→ **Extract provided**
RE: Mongolian NNBSP [I18N-ACTION-458]

Hi Richard,

Thanks for the reference to WordBreakProperty.txt. I understand it's function much better now.

I am attaching a file from some of professor Quejingzhabu's notes dealing with the U+1885-Baluda and the U+1886-TripleBaluda.
The instruction from the professor is to attach the baluda glyphs to the right side (vertical) of the top of the word.
The image is admittedly to be interpreted, but it is all that I have - I have never seen an original source image.
I don't know of any font that has successfully implemented the baluda as the professor describes it's shaping behavior.
As I see it, we implement either baluda as a diacritic on the right side of the stem just as the U+18A9-Dagalga is attached on the left.
Comments are welcome.

Most Mongolian suffixes have both a masculine form and a feminine form to allow for vowel harmony.
Some suffixes have T/D-initial variants allowing for a match between the stem and suffix.
Some have a vowel-initial form and a Y+vowel initial form, again to allow for  an appropriate match between stem and suffix.

→ **Data excerpt**
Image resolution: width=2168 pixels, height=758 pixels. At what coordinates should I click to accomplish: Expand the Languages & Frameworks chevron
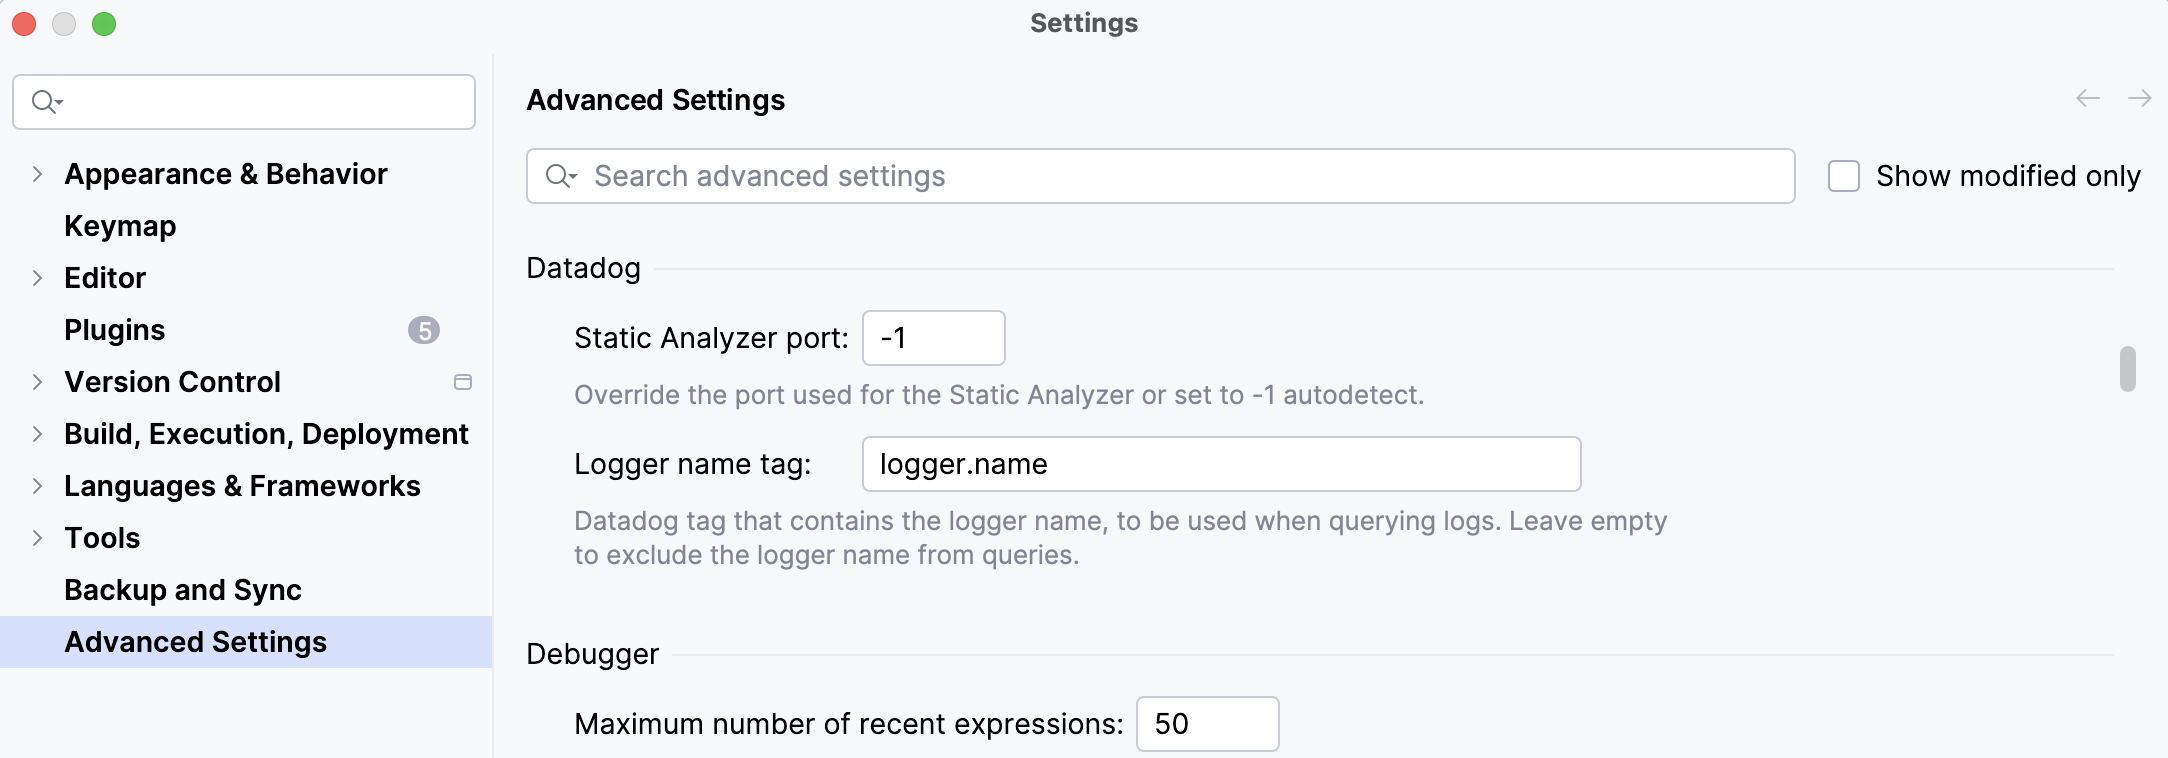point(37,486)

→ **Short problem**
Answer these from the message about Mongolian NNBSP:
1. Whose notes is the attached file taken from?
2. Which character does the message say is attached on the left side of the stem?
3. According to the message, what do the T/D-initial variants of some suffixes allow for?
The material stands apart from the message about Mongolian NNBSP.

→ **Written response**
1. Professor Quejingzhabu's notes.
2. U+18A9-Dagalga.
3. A match between the stem and suffix.